Aridgides P, Mahajan A, Merchant TE, Krailo M, Buxton A, Deck J, Strother D, Huang A, Biegel JA, Ho B, Mazewski C, Lewis V, Pollack IF, Leary SES, Fouladi M, Reddy AT. Outcomes following radiotherapy for atypical teratoid/rhabdoid tumor in combination with surgery and intensive chemotherapy: A report from Children’s Oncology Group study ACNS0333. Neurooncol Pediatr. 2026 Jan;2(1):wuaf015. doi: 10.1093/neuped/wuaf015. Epub 2025 Nov 25. PMID: 42181026; PMCID: PMC13196671.
Publication Citation
Abstract
Children’s Oncology Group ACNS0333 treated atypical teratoid/rhabdoid tumor (ATRT) with surgery, chemotherapy (induction and consolidation) and radiation therapy (RT). M0 had focal RT and M+ had physician-selected focal RT or craniospinal (CSI). Forty patients (29 M0, 11 M+) received RT. Pre-RT chemotherapy response was complete, partial, or stable disease. RT timing (age/stage-based) was pre-consolidation (RT-first) or post-consolidation (consolidation-first). Event-free survival (RT-EFS), overall survival (RT-OS), and cumulative incidence of local relapse (CILR) or distant relapse (RT-CIDR) were calculated. Analyses included log-rank tests and relative hazard rates with 95% confidence intervals to estimate proportional hazards regression. Four-year RT-EFS was 56.8% and 4-year RT-OS was 58.8% focal RT: 34 patients, CSI: 6 patients). A trend for superior RT-EFS for M+ compared to M0 (P = .0625, RHR 0.26; 95% CI 0.06–1.18) was shown. RT-EFS was improved for consolidation-first compared to RT-first timing (P = .037, RHR 0.43; 95% CI 0.13–1.37). Pre-RT chemotherapy response was associated with improved RT-EFS (P = .031) and RT-OS (P = .0069).

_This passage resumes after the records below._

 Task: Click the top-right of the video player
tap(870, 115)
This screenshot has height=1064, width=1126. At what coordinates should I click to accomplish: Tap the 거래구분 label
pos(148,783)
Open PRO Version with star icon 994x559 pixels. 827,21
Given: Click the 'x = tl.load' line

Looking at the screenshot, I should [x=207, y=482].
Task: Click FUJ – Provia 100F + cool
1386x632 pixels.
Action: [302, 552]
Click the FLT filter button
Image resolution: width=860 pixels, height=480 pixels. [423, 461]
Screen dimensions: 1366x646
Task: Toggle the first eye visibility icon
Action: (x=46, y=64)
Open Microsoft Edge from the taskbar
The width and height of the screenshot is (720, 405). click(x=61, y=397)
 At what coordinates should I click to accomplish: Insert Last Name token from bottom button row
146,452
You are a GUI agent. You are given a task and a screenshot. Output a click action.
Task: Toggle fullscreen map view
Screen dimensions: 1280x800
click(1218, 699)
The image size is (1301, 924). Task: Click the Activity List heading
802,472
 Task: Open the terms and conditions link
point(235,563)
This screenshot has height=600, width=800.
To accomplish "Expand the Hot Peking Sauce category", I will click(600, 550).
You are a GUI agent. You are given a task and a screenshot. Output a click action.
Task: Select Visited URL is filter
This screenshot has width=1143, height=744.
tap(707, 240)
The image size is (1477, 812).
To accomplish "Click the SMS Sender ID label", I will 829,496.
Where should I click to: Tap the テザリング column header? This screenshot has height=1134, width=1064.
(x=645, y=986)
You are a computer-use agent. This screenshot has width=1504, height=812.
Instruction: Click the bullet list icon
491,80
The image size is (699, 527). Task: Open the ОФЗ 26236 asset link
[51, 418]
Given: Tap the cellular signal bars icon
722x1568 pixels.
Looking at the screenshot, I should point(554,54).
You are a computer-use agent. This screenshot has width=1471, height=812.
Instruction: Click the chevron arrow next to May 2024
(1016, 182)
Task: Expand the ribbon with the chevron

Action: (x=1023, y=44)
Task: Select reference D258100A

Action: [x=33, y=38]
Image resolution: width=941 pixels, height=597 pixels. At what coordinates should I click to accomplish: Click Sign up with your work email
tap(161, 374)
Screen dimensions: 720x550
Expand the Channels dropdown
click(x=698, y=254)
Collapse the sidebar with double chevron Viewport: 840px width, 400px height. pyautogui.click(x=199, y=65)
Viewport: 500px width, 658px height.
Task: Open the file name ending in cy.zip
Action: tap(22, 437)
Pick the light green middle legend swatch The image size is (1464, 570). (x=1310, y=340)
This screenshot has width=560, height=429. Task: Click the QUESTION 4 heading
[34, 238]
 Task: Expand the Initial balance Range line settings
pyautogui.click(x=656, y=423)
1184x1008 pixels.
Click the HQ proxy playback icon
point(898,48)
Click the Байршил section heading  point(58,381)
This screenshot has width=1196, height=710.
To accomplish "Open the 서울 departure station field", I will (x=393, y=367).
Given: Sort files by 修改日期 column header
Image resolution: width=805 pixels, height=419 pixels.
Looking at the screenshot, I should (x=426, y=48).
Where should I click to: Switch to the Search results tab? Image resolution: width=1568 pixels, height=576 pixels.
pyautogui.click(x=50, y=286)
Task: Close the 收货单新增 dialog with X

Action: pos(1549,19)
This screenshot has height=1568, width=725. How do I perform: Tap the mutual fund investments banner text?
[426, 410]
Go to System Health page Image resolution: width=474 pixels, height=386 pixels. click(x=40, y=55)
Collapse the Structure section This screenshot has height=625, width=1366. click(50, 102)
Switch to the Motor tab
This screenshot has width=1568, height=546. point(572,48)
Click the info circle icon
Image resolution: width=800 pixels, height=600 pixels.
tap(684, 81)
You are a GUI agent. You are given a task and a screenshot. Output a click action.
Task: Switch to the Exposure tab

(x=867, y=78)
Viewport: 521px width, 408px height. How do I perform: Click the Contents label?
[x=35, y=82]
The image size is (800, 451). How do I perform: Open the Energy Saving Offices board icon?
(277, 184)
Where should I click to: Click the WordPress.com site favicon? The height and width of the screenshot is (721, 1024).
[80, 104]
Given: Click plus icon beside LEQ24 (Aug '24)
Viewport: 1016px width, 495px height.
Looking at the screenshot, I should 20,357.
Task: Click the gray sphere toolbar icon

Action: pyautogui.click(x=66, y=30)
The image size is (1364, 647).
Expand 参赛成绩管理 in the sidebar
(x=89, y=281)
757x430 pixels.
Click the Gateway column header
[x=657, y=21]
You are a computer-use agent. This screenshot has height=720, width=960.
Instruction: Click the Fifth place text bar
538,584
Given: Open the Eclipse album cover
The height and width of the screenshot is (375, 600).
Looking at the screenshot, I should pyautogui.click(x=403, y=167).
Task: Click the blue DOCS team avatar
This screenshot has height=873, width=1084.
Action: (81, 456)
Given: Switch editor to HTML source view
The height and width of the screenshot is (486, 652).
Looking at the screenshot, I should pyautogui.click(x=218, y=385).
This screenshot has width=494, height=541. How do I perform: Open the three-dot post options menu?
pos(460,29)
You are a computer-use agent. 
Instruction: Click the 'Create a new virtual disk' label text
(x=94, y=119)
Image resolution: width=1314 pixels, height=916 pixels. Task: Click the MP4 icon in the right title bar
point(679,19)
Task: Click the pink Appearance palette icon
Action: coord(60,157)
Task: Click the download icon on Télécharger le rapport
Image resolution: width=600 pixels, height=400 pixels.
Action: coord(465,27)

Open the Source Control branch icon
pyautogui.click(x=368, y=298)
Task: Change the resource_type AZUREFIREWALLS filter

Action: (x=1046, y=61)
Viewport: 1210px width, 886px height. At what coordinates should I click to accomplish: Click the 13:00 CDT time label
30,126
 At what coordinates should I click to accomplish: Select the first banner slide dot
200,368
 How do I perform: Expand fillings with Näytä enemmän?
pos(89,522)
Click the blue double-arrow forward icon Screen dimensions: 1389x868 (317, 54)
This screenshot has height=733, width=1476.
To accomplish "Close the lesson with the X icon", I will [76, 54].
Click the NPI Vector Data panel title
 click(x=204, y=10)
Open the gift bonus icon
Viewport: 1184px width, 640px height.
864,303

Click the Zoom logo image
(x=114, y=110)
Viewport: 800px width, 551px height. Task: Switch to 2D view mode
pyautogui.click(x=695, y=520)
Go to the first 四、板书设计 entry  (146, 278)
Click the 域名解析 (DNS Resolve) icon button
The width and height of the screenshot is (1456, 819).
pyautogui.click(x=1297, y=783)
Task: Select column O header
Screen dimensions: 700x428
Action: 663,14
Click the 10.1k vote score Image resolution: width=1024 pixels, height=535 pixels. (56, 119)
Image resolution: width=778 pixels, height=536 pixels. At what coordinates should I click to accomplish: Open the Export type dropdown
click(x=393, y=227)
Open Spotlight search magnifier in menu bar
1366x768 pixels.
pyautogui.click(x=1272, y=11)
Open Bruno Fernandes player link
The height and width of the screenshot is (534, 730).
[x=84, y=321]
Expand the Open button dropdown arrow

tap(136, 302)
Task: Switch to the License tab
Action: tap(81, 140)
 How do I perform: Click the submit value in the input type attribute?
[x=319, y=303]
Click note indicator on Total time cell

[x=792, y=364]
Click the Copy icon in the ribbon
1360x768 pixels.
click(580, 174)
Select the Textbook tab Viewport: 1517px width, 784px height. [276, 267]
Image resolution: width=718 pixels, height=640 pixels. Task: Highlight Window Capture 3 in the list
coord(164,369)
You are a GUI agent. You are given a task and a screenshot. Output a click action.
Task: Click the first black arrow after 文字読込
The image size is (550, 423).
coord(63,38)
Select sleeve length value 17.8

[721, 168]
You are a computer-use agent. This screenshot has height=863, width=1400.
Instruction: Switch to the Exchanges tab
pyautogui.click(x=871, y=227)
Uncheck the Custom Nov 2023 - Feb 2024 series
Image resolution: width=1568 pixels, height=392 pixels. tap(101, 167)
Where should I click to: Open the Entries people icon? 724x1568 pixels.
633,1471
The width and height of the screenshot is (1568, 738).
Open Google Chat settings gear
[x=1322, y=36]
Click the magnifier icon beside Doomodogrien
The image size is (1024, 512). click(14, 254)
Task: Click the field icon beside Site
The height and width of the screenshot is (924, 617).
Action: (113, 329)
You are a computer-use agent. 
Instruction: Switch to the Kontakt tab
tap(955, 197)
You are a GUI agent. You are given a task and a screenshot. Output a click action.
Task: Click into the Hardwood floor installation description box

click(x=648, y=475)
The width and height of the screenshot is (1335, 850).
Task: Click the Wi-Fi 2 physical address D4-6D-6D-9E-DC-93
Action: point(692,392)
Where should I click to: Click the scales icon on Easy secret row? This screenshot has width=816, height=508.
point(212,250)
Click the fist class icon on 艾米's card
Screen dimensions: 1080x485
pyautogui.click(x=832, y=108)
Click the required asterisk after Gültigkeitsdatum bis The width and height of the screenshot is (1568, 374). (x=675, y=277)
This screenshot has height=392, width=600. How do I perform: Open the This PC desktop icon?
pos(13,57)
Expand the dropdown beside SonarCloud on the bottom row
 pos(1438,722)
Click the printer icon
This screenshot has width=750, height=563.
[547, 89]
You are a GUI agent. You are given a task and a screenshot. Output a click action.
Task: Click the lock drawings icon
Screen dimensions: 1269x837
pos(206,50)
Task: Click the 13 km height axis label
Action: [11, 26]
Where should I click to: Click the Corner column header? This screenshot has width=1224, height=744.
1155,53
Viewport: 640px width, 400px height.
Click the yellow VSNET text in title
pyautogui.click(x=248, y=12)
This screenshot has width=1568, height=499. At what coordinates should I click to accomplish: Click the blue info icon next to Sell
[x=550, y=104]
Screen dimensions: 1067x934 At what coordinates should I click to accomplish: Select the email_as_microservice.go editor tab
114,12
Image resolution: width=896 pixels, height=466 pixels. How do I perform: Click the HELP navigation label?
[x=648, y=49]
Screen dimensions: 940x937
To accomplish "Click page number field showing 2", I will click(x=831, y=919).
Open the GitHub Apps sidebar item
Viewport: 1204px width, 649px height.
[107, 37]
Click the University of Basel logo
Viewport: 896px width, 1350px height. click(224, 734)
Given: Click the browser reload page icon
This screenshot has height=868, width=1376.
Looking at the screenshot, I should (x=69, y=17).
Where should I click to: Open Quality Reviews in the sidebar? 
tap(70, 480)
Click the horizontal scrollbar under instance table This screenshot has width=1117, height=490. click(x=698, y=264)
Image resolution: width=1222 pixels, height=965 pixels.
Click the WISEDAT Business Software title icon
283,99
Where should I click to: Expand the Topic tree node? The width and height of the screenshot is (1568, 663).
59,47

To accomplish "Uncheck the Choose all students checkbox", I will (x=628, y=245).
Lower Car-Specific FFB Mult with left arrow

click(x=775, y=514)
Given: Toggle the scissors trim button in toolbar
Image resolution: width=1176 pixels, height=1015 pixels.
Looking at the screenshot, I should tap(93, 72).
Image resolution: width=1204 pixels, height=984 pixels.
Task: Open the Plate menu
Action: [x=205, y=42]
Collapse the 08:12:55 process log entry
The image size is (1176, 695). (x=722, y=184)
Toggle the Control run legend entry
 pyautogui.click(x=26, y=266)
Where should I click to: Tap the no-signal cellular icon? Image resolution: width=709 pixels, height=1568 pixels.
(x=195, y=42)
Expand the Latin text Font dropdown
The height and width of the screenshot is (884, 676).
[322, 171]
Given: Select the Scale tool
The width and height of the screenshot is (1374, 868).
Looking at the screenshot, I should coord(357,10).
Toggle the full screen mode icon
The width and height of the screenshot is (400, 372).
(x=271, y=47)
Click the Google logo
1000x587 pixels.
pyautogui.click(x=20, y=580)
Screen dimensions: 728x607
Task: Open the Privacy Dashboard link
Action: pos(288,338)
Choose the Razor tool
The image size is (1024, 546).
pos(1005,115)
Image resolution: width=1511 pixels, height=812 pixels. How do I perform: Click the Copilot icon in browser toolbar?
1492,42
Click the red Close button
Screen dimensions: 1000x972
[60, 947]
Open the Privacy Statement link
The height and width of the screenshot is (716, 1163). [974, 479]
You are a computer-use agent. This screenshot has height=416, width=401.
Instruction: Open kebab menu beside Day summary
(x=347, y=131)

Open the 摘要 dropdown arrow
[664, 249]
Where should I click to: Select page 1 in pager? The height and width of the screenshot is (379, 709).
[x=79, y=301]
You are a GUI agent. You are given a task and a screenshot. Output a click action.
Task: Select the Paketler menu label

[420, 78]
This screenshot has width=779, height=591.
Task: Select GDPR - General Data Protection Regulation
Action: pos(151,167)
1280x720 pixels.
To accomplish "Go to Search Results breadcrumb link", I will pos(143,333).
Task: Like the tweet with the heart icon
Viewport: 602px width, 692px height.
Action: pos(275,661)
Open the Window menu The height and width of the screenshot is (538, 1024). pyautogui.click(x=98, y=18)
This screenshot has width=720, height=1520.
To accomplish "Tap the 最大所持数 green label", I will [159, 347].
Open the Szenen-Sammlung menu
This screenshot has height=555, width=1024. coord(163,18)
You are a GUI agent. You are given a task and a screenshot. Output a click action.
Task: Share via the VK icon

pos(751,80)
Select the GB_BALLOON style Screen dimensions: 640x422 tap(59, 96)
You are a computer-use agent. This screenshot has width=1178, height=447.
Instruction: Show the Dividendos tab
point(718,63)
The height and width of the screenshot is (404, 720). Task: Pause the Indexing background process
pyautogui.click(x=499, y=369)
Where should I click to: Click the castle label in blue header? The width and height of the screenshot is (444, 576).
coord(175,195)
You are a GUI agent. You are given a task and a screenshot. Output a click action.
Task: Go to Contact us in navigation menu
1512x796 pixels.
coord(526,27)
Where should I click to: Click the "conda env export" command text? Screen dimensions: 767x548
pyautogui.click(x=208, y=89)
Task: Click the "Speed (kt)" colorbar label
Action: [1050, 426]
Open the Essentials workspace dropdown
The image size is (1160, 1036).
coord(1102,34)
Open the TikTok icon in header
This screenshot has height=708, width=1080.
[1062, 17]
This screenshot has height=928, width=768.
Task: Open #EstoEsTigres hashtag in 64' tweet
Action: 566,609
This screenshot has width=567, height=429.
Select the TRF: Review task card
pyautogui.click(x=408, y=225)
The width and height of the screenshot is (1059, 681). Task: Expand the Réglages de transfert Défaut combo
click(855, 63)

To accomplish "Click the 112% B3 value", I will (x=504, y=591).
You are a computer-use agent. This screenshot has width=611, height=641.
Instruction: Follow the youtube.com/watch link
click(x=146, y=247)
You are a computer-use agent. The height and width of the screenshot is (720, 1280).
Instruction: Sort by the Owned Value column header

Four-year RT-CILR was 7.84%; no differences in RT-CILR were shown for higher primary RT dose (≥5400 cGy, P = .38) or gross total resection (P = .80). 4-year RT-CIDR was 27.8% for M0 and 9.1% for M+ patients (P = .22). M+ had CSI (n = 6) or focal RT (n = 5). Fatal necrosis potentially-attributable to RT occurred in 3 RT-first patients (occuring either 1.6, 4.6, or 16.2 months post-treatment). RT with intensive systemic therapy showed promising survival outcomes and effective primary disease control in ATRT. Sequencing RT prior to myeloblative chemotherapy, rather than post-consolidation, may be associated with increased risk of fatal radionecrosis.